Charlie gets very busy accordioning his straw wrapper. “Remember you mentioned your pills? Don’t offer me any. Like, even

if I freak out.”

“Sure.” Simon doesn’t go around offering controlled substances to people, so this isn’t a big ask.

“That stuff wasn’t a problem for me. I’ve never even taken any benzos—it was just alcohol. Well, alcohol, a little coke, some

pills. But I stay away from all of it now.”

“I’ve seen you with a joint in your hand.”

“Weed isn’t a substance,” Charlie says, frowning, like he can’t believe the depths of Simon’s ignorance.

“Sure,” Simon says again, because he’s the most magnanimous person alive and he isn’t going to tell Charlie how to navigate

his relationship with drugs. And also because he mostly agrees.

Charlie drags his fork through the puddle of ketchup on his plate. “I don’t think it would take much to get me hooked on,

well, basically anything.” He flicks his gaze up to Simon and leaves it there, steady. “My mom was—anyway, you know how you

stay away from more food than you have to? Same difference.”

“Got it.”

“I figure that if I ever need surgery and they want to give me narcotics, I’ll decide then what I want to do about it. I don’t

need to decide now.”

Simon isn’t sure why Charlie’s telling him all this.

It’s none of his business. In the past twenty-four hours, Simon has learned way too much about Charlie’s private life.

Charlie should be hitting the brakes, not dumping more sensitive information into Simon’s lap.

He studies Charlie’s face, trying to figure out what’s going on.

“Why are you looking at me like you’re expecting me to disagree? ”

Charlie gives him an incredulous look. “I don’t know, Simon. Maybe because I’ve spent seven years listening to you disagree

with everything I say?”

The disagreement went both ways, but Simon won’t say so, because that would be proving Charlie’s point. Besides, he wants

to make it clear that he isn’t arguing with Charlie right now.

“Giving you shit is my favorite hobby, but not about this.”
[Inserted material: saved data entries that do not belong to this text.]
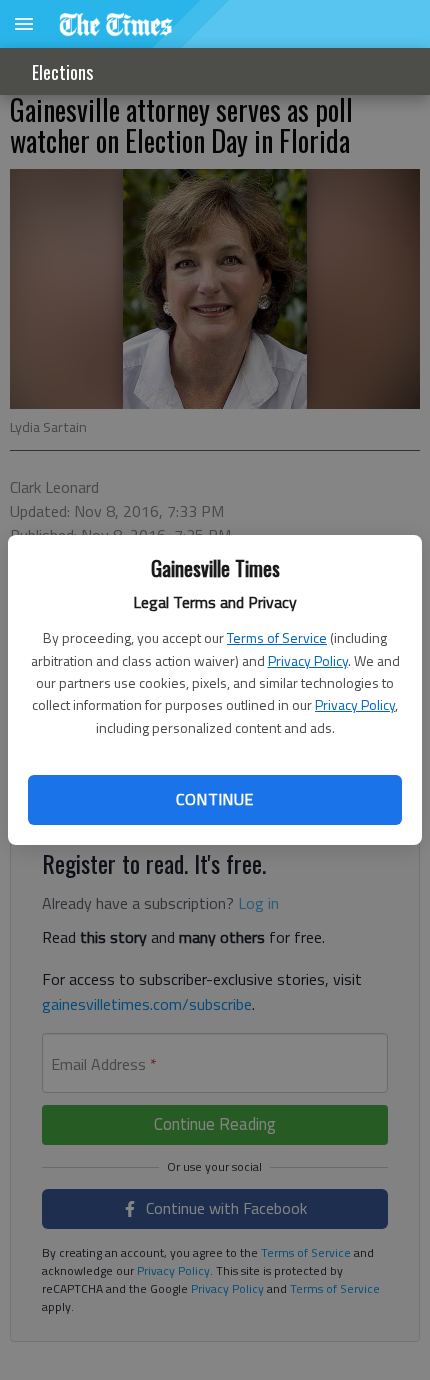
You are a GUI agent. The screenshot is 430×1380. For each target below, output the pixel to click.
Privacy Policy (308, 660)
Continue (214, 799)
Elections (62, 72)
Simon doesn’t know if it’s a compulsion toward symmetry, or just not liking the sense that Charlie’s somehow outdone him,

but when he opens his mouth what comes out is, “My parents forgot to pick me up at school so many times, the principal used

to just take me home with him. It wasn’t, you know, neglect. It’s just that with two parents, two stepparents, two brothers

and three stepsisters with drivers’ licenses, it was hard to keep track of whose turn it was to pick me up.”
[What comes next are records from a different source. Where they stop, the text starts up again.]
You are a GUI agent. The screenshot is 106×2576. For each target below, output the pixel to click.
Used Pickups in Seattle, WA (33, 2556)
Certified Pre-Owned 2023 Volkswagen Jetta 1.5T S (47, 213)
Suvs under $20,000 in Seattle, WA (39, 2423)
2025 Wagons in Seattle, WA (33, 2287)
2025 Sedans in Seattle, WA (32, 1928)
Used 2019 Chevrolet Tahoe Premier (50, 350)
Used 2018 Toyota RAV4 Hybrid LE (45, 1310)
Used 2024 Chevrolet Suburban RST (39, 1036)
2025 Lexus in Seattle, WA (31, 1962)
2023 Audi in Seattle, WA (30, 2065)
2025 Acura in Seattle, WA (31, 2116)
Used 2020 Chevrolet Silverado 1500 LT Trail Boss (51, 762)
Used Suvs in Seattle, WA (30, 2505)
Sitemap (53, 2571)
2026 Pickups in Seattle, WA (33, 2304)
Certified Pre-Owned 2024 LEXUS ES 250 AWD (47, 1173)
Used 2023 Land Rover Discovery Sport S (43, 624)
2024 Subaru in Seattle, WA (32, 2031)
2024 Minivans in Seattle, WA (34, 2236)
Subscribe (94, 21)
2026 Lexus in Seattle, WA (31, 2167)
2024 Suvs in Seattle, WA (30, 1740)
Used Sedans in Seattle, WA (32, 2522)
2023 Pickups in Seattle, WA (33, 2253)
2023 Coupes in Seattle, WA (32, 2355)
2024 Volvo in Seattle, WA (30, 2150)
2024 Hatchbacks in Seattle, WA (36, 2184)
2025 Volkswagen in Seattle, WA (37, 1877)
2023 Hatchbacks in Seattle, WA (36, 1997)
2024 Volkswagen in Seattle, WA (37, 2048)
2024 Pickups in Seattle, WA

If Charlie’s confused about why Simon’s telling him this, he doesn’t let on. He just kicks Simon under the table again. Simon

kicks him back.

When they’re nearly done eating—a hamburger the size of a hubcap for Charlie, a vegetable omelet, hold the cheese, for Simon—Charlie

squints over Simon’s shoulder.

“I know that guy.” Charlie gets to his feet. “Hold on, be right back.”
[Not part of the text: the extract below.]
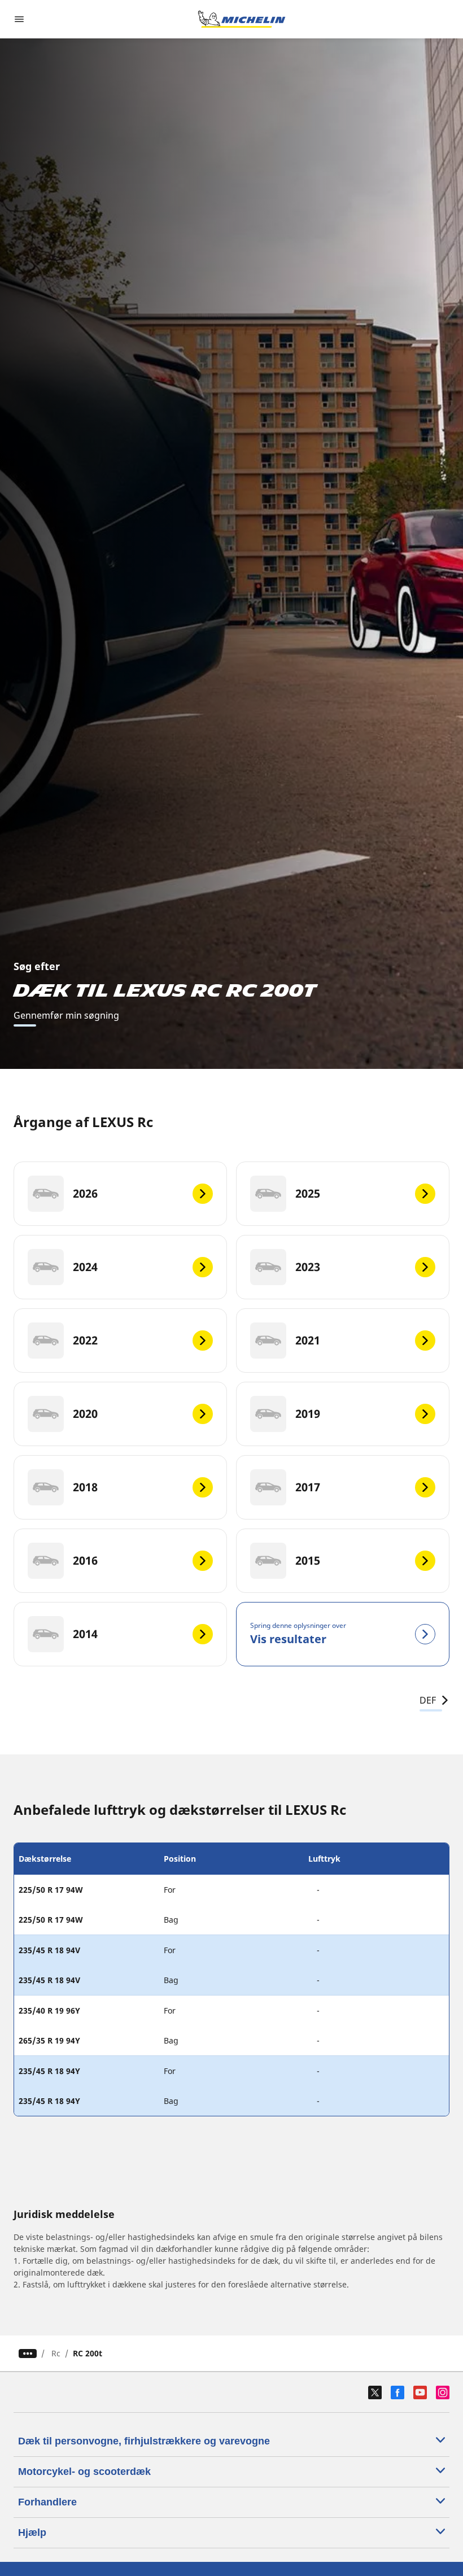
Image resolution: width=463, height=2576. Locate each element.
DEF (428, 1700)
While Charlie’s gone, Simon gets the check.

“That was one of Dave’s friends,” Charlie says when he comes back. He doesn’t sit down. “He hasn’t seen Dave but said that last year Dave stayed with a friend of his.” He holds out his phone, open to the maps app.

“Okay, sure. Let’s go show up at a total stranger’s house.”

“You can sit this out, you know.”

Simon produces his most withering glare and heads for the door.